Dataset items:
□ □ □ □
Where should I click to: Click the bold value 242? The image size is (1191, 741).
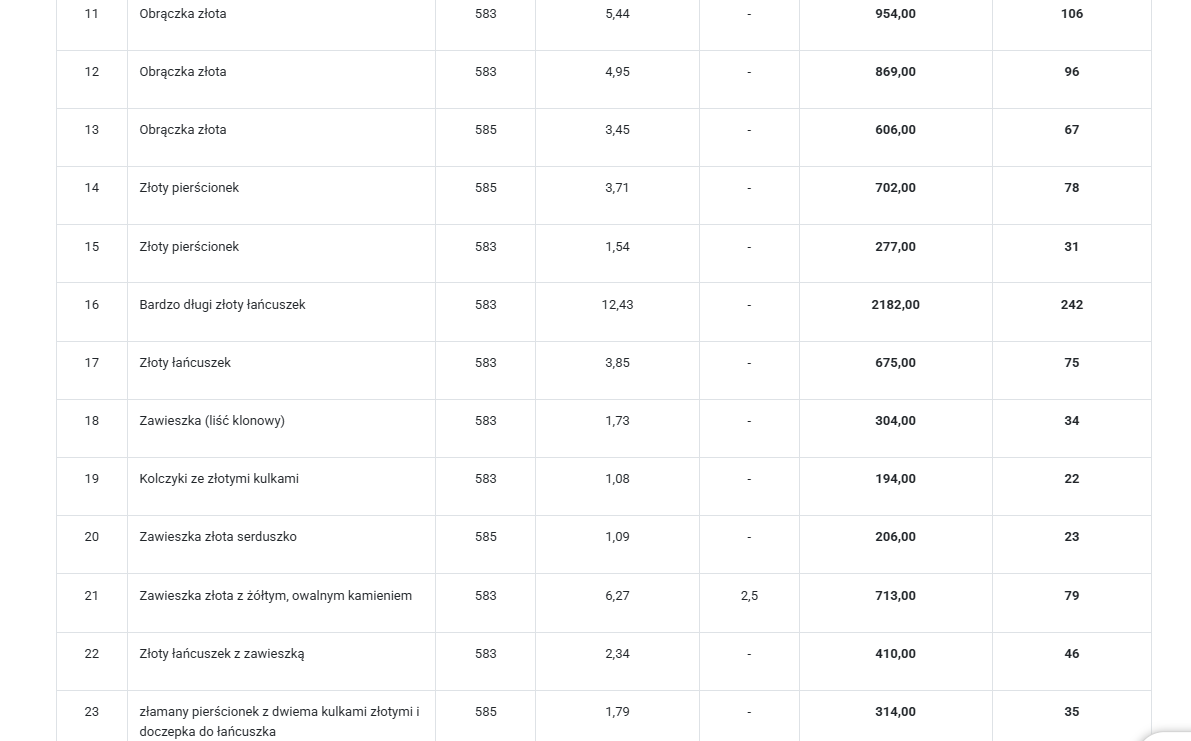tap(1071, 305)
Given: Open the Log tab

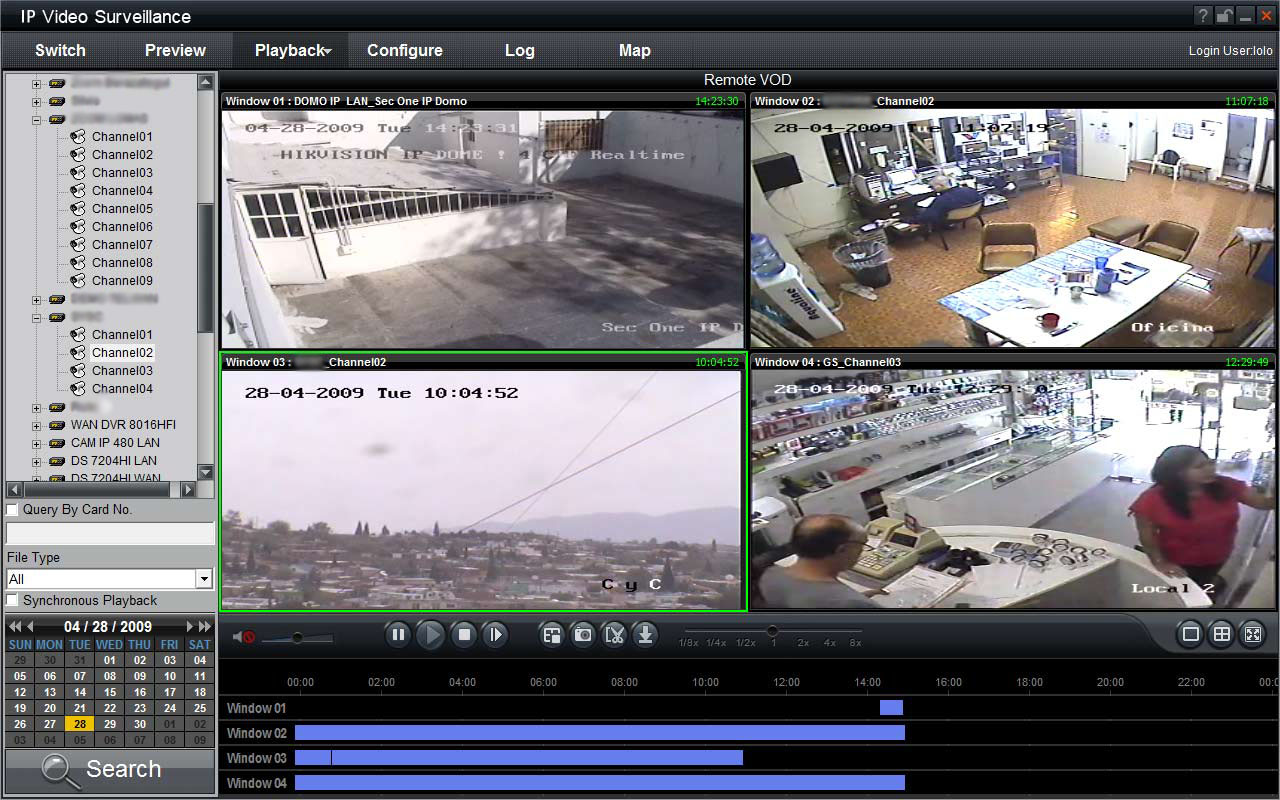Looking at the screenshot, I should pyautogui.click(x=520, y=50).
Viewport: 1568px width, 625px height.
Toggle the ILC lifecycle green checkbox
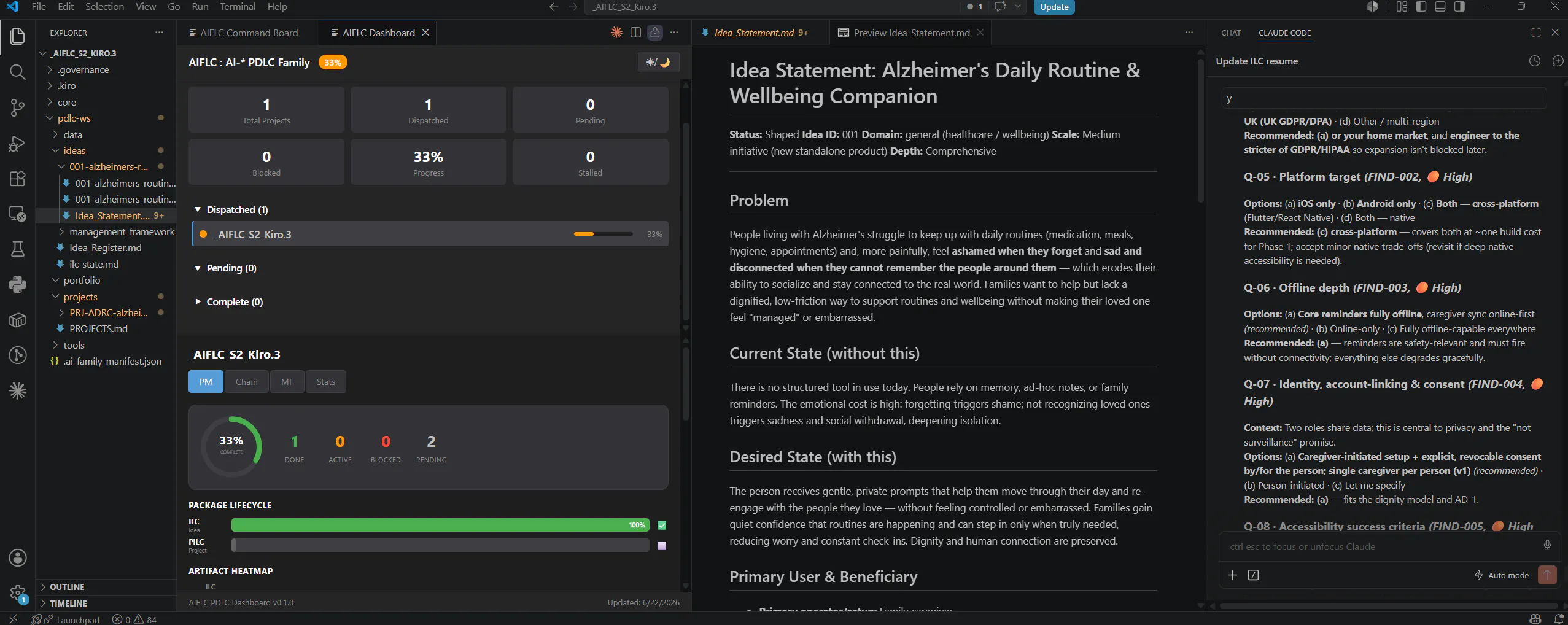662,525
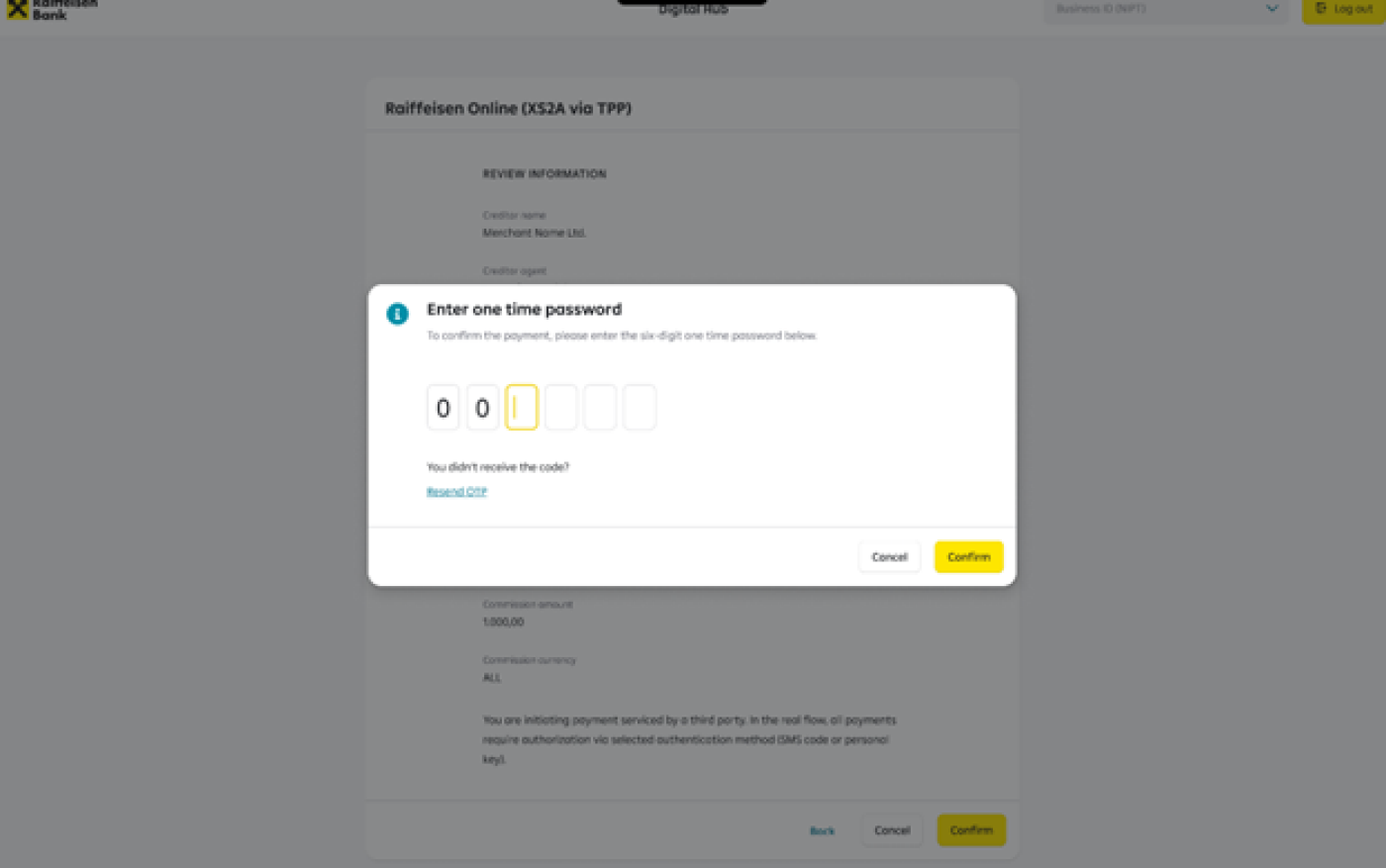This screenshot has height=868, width=1386.
Task: Click the Raiffeisen Bank logo
Action: click(x=51, y=9)
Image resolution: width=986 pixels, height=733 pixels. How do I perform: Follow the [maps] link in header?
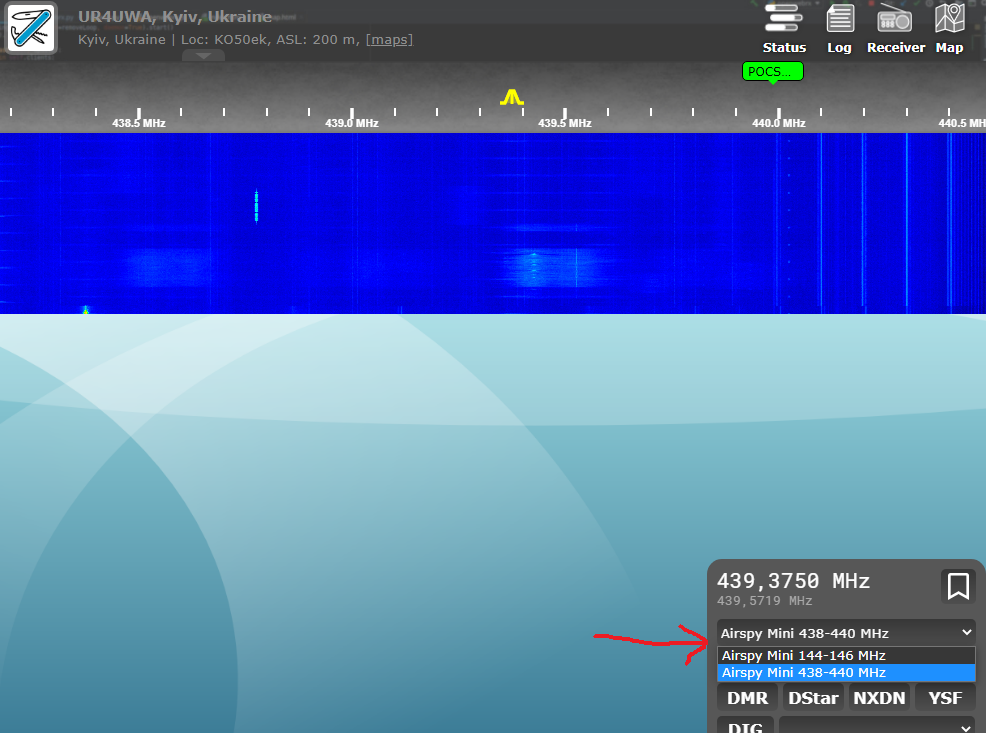click(389, 40)
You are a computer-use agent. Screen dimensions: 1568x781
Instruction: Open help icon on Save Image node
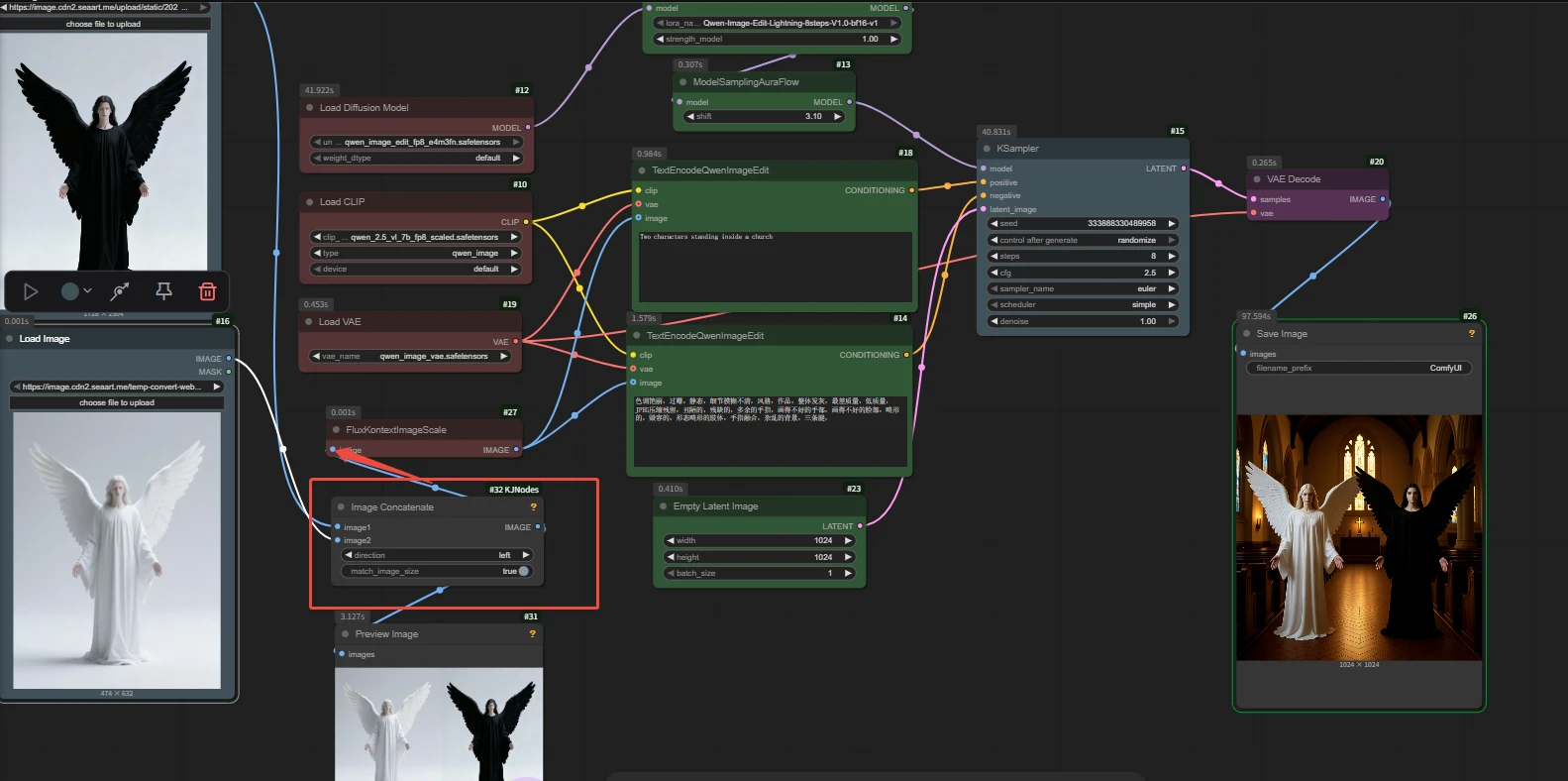1471,334
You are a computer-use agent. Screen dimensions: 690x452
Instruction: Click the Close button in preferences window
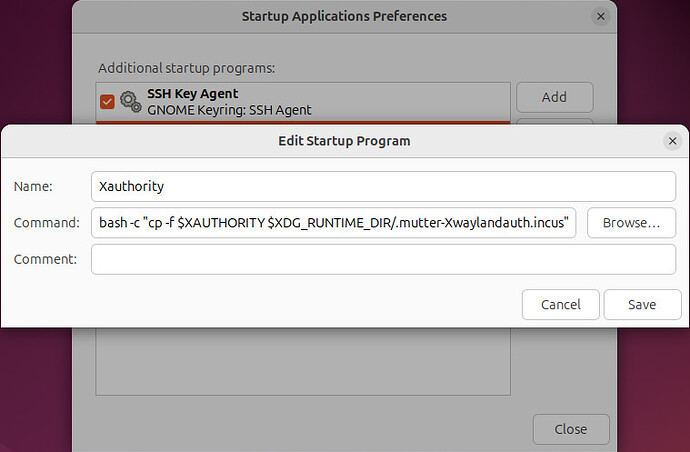point(571,428)
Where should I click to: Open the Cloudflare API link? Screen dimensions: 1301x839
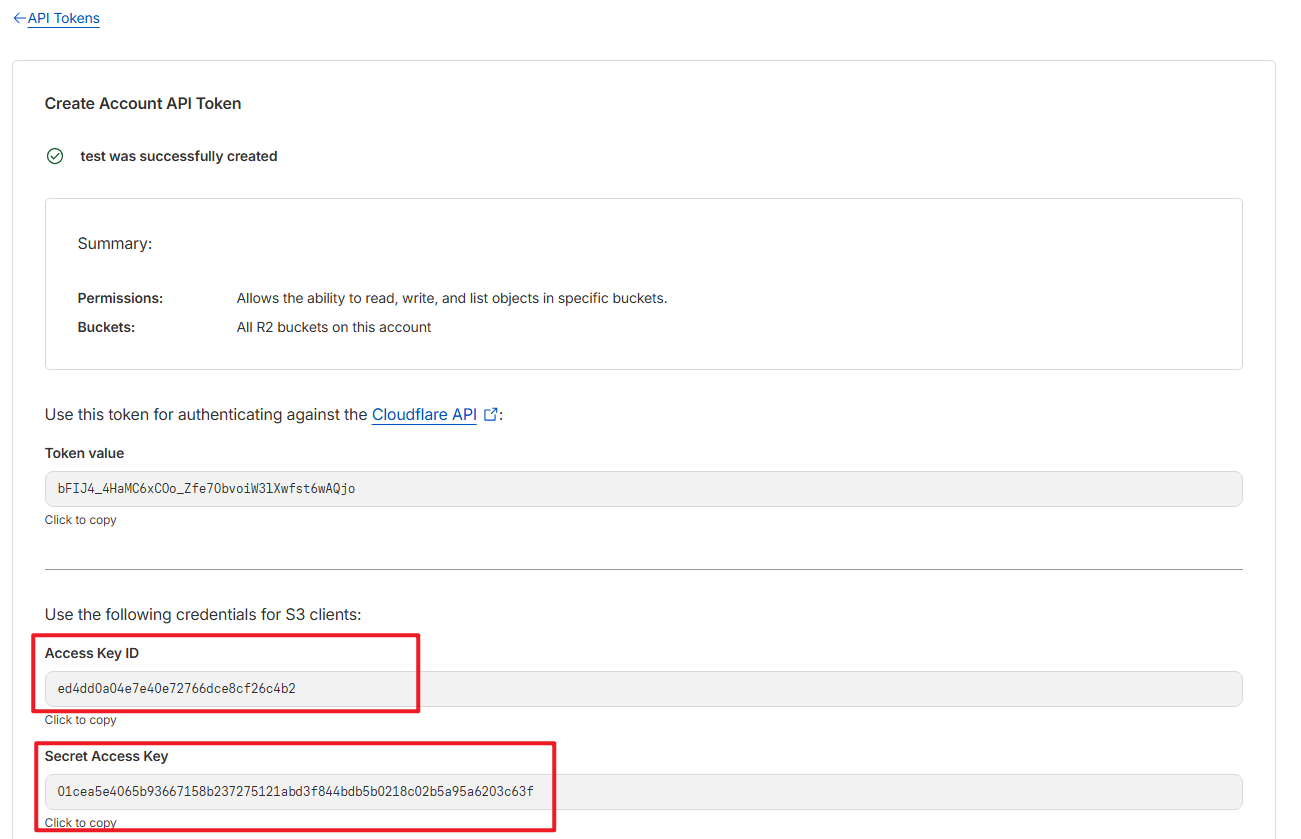pyautogui.click(x=424, y=414)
□ □ □ □
Reproduce all the records verbatim, excluding images.

» Your response
Where should I click to: Click the bold value 242? The image size is (1191, 741).
tap(1071, 305)
Given: Open the Log tab

Looking at the screenshot, I should pyautogui.click(x=520, y=50).
Viewport: 1568px width, 625px height.
Toggle the ILC lifecycle green checkbox
662,525
This screenshot has height=868, width=1386.
Task: Click the Raiffeisen Bank logo
Action: click(x=51, y=9)
Image resolution: width=986 pixels, height=733 pixels. How do I perform: Follow the [maps] link in header?
click(389, 40)
You are a computer-use agent. Screen dimensions: 1568x781
Instruction: Open help icon on Save Image node
1471,334
You are a computer-use agent. Screen dimensions: 690x452
Instruction: Click the Close button in preferences window
point(571,428)
Where should I click to: Open the Cloudflare API link? Screen dimensions: 1301x839
pyautogui.click(x=424, y=414)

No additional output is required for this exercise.